Chemical Analysis of Sediments in Tecolote Canyon

Starting in the beginning of the World War Two period, many organochlorine pesticides were created to replace inorganic pesticides to reduce the amount of pesticide sprayed and to target specific pests as the specificity of these new pesticides increased.  Thus, as less total pesticide was sprayed, it was thought that these organochlorine pesticides would have a lesser negative on the environment and ecological systems as a whole.  Here is just one example of how these new organochlorine pesticides were used.  However, these organochlorine pesticides were found to have high persistence levels and would take extremely long to breakdown.  While these pesticides remained in the environment they continued to induce negative effects to humans and the environment, such as being known carcinogens, contaminating ground water, and bioaccumulating to toxic levels in the fatty tissues of organisms.  Some examples of these persistent organochlorine pesticides are DDT, heptachlor, aldrin, dieldrin, mirex, and chlordane. 

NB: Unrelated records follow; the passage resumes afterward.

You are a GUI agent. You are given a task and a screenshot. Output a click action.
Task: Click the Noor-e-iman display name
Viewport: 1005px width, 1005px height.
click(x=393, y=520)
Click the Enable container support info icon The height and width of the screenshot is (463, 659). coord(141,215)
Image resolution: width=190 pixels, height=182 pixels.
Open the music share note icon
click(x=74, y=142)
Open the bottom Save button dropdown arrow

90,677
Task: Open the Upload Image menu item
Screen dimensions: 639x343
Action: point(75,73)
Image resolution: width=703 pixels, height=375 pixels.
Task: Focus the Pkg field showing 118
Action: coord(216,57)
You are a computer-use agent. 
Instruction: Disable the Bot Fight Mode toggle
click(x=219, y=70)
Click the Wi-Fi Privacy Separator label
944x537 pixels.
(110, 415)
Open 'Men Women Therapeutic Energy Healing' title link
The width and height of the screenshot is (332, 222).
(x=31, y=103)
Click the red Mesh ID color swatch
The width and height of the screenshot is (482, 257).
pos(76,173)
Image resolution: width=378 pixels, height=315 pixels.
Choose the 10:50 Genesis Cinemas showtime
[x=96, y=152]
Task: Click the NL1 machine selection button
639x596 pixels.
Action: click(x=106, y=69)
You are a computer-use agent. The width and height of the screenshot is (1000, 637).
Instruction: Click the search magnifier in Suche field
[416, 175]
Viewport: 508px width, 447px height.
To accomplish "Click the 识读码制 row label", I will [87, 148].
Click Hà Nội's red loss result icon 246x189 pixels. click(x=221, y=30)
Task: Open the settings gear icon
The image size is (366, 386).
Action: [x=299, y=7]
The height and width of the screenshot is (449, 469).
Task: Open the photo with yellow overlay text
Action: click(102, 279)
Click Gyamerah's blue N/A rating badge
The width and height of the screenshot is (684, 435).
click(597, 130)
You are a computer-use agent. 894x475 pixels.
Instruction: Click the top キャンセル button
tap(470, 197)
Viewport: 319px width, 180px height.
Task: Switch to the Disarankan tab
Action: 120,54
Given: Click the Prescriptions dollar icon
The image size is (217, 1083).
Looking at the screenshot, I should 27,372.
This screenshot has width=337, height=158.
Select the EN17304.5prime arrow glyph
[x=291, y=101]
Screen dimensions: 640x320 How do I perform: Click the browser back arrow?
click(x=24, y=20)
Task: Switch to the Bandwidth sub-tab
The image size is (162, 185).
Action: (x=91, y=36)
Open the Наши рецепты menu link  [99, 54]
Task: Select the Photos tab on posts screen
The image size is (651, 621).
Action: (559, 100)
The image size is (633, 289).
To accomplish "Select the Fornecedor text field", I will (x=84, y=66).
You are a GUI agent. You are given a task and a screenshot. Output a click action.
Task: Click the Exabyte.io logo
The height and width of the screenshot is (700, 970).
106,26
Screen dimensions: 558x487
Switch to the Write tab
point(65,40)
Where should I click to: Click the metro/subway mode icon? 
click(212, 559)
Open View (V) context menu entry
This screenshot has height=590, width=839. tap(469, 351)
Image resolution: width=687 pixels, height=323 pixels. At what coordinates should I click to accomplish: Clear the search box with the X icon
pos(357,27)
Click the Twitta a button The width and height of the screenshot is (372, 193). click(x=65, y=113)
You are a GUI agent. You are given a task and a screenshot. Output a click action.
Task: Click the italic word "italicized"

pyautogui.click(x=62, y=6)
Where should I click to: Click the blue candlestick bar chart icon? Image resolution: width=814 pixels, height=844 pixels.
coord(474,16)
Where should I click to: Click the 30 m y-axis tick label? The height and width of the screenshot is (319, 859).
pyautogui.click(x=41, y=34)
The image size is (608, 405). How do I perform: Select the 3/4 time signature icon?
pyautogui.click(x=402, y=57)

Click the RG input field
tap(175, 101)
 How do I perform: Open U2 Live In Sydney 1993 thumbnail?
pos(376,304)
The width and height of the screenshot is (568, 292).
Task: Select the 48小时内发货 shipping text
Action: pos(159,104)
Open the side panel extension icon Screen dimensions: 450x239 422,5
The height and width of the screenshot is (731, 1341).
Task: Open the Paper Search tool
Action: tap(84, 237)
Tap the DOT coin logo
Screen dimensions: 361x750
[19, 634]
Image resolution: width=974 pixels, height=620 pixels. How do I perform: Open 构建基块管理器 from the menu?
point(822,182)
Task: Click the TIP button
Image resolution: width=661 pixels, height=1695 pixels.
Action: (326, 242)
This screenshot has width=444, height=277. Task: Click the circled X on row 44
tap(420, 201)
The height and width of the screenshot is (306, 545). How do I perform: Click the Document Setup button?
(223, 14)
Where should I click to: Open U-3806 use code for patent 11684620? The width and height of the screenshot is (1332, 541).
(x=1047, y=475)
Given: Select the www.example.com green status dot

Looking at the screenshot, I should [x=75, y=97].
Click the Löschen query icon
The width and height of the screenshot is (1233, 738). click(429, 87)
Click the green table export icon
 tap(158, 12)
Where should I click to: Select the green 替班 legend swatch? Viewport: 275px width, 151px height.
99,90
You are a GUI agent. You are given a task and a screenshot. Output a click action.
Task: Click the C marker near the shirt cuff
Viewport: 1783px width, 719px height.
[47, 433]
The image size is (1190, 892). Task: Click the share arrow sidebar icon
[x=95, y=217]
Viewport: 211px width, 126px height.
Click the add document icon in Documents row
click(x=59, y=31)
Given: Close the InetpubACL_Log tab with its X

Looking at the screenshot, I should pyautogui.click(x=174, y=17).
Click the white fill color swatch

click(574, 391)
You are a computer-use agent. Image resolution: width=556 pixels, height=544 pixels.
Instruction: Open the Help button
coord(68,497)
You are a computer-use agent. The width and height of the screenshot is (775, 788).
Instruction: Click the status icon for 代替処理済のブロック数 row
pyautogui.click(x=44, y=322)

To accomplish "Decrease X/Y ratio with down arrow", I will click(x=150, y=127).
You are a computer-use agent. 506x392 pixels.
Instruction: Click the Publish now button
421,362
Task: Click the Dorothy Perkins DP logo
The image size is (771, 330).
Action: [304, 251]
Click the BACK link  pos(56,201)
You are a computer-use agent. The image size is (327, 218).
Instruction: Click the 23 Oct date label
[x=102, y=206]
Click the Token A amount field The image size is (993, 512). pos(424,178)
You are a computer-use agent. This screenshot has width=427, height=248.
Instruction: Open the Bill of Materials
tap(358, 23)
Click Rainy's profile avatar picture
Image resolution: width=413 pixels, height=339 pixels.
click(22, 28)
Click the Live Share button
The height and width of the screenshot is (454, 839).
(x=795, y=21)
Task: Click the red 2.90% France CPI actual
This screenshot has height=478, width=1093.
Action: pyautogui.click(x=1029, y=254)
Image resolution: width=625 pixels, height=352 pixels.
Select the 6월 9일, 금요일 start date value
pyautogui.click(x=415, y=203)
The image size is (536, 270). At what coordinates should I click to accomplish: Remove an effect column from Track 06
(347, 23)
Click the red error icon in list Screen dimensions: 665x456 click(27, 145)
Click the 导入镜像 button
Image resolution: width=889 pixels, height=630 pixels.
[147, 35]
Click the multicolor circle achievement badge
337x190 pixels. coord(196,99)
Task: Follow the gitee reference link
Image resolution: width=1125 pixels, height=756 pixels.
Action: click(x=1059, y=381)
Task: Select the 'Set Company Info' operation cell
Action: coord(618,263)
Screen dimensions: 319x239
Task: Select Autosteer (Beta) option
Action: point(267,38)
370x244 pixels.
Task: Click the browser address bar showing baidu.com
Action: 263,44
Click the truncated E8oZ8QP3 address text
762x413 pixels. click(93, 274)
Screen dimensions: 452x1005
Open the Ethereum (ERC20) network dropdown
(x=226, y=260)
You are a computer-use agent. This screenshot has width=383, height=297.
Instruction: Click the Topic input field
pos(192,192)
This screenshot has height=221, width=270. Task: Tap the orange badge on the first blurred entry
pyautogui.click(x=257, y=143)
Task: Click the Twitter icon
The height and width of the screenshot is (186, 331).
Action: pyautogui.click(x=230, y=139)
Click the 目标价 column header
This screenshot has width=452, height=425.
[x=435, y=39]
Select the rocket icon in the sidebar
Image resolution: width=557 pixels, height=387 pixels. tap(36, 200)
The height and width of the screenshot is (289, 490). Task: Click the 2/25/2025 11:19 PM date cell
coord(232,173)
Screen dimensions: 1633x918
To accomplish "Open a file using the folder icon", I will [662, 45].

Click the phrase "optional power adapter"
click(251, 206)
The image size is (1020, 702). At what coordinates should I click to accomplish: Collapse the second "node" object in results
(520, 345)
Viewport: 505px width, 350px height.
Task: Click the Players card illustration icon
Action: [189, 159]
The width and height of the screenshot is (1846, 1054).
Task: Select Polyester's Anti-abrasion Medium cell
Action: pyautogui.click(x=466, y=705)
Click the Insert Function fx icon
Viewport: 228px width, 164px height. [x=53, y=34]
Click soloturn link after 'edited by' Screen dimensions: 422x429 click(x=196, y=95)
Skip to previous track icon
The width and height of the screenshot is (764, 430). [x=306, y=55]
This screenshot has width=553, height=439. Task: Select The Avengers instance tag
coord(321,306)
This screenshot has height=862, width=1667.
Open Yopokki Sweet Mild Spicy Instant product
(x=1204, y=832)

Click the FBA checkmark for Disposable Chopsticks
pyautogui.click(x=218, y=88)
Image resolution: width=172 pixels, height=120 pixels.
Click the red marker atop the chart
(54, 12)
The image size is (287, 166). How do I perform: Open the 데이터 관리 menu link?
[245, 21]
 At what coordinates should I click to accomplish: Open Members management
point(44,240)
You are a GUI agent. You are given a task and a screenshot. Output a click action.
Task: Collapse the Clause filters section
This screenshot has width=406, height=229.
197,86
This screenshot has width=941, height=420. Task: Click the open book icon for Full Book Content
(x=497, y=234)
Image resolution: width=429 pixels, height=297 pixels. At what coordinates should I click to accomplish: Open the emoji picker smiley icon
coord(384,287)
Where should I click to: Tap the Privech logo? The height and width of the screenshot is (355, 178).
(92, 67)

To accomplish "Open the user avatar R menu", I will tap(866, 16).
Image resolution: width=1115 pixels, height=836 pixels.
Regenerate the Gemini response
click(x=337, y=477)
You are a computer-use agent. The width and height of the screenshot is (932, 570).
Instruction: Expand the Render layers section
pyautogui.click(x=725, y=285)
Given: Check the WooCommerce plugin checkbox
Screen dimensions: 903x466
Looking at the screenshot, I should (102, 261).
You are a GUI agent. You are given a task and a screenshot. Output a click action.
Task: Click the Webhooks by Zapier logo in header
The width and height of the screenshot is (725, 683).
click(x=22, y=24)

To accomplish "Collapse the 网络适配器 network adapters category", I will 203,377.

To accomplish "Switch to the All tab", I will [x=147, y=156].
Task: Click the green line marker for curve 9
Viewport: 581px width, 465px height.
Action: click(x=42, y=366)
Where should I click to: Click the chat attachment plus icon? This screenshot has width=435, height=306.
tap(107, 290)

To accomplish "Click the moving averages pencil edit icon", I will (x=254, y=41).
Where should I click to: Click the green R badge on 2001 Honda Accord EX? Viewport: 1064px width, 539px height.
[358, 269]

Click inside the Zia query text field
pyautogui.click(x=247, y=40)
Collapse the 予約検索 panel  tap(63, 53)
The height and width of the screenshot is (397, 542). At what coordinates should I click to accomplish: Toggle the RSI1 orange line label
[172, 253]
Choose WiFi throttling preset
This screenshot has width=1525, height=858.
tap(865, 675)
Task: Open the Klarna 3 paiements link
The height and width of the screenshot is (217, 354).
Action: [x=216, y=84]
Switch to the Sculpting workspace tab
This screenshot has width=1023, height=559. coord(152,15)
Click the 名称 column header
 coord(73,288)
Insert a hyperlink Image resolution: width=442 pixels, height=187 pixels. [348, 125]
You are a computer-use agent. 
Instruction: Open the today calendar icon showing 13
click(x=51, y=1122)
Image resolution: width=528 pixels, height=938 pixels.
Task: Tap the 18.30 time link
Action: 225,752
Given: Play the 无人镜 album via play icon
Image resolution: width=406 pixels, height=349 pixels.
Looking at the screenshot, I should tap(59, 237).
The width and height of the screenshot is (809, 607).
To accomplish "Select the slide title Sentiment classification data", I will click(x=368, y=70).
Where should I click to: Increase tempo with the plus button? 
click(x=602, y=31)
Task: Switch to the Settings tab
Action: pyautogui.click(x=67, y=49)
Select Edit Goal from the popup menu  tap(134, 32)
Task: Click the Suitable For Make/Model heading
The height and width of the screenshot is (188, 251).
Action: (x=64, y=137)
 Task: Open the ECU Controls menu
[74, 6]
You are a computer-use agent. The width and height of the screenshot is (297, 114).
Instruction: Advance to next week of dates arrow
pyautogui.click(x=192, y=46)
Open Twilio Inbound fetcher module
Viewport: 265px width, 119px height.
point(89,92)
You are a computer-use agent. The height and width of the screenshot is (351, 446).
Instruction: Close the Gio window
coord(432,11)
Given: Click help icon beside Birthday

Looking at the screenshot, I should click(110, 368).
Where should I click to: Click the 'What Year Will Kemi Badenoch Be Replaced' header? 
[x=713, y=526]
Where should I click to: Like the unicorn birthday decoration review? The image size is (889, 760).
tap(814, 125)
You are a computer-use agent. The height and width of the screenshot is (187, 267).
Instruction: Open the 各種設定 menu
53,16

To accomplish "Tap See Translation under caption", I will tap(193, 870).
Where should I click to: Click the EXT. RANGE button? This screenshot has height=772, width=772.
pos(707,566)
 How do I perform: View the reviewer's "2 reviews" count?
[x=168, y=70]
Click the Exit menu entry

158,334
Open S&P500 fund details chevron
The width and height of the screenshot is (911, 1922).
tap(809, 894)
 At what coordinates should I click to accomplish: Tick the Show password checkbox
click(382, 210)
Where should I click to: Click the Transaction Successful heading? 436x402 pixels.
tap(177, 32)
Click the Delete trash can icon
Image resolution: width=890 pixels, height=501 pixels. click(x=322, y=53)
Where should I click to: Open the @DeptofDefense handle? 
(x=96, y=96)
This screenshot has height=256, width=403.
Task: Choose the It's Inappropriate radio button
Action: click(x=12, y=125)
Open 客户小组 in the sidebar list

Chlordane was used in San Diego, California until it was banned in 1988, and was primarily used to eliminate termites.  Thus, “today, people receive the highest exposure to chlordane from living in home that were treated with chlordane for termites” (Chlordane).  Also recent findings have shown that it remains to be present in Tecolote Canyon sediments.  Due to chlordane’s low polarity, it is found in highest concentrations in organic soil and sediments.  Testing of these sediments in 2005, 2007, and 2010 have illustrated the presence of chlordane within sediments in the canyon and Mission Bay, where Tecolote Creek empties.  Due to the historical presence of chlordane in sediments in Tecolote Canyon, University of San Diego students enrolled in Environmental Chemistry under the guidance of Dr. David O. De Haan sampled and tested sediments this year for the presence of chlordane.  Chlordane was spatially variable between all of the sampling sites, with the highest values found within Mission Bay.  However, as the chlordane was found in the sediment, other physical and chemical properties (water content, organic matter content, calcium carbonate content, pH level, and sediment particle size) of the sediments were analyzed to determine any potential correlations these factors might have with the retention of chlordane at these sampling sites. 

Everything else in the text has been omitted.